Observations on the RMFW Writer’s Retreat

For me, the word “retreat” conjures visions of cabins, high in the mountains, surrounded with nothing but lodge pole pines and spiritual seekers namaste-ing each other when they’re not singing Cumbaya. It suggests hours of enforced quiet, meditation, and later, equally enforced sharing of experiences.

Given that, I had no idea what to expect from the RMFW Writer‘s Retreat. Do writers even speak “namaste”? Surely a group of people striving for originality wouldn’t inflict a tired old spiritual (that’s repetitious to boot) on each other? Sure, I can read a schedule as well as the next wannabe-bestseller, but, “quiet hours” filled me with dread and images of schoolmarms with rulers for hand-whacking.
All right, I might be exaggerating just a wee bit, but if I am, I assure you, hyperbole has a purpose. Which is to provide a solid counterpoint. Create tension, or at least expectations! Because rather unlike the retreat of my fretful imaginings, the RMFW retreat could only have been more fun if it were longer.
Quiet hours were honored, not enforced. When the odd conversation broke out, writers either joined or kept their heads down. Mostly chats spilled over into or from mealtimes (and the food, also, far better than feared) and involved a great deal of laughter and story-sharing in ways that left me feeling energized to leave my heart on the page.
On one point, the retreat did match up to my fears: the “enforced” read-aloud evening session. Oh how I dreaded sharing my work. Did I have to read it? Couldn’t they just pass my pages around? But in the end, my chicken liver didn’t get cooked. My fellow authors smiled at the right moments, liked the right characters, made me laugh at myself, and it, too, in the end, was “fun”.
Before that word loses meaning, I’ll toss out another one: invaluable. That applies to the agent review session with Kate Testerman of KT Literary Agency and her assistant Renee Nyen. These two ladies did us the incredible favor of critiquing query letters and the first two pages of our stories, if we liked. Not only did we get invaluable feedback, but also, we got laughs and smiles and even a few tears from Kate’s dramatic readings.

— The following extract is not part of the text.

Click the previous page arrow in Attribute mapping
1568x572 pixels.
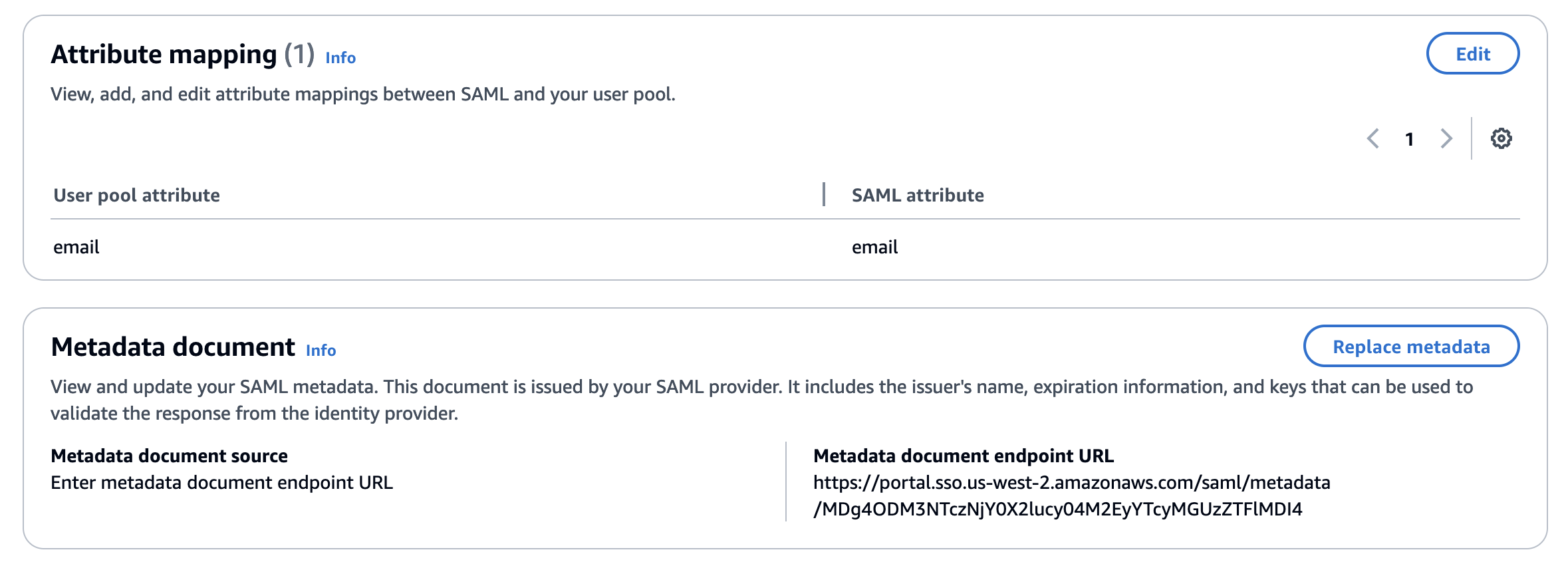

I know some authors got a lot of writing done. I didn’t, but through no fault of the surroundings. I’d just received edits on A New Dawn, due out back on a very short turnaround, and I had to spend my time on revising and rewriting instead of pumping out new words.That’s all right. I enjoyed the retreat, made some wonderful friends, would recommend it to anyone, and, wonder of wonders, actually came away refreshed.

So maybe we spoke a little spiritual renewal after all. But you still won’t catch me singing Cumbaya.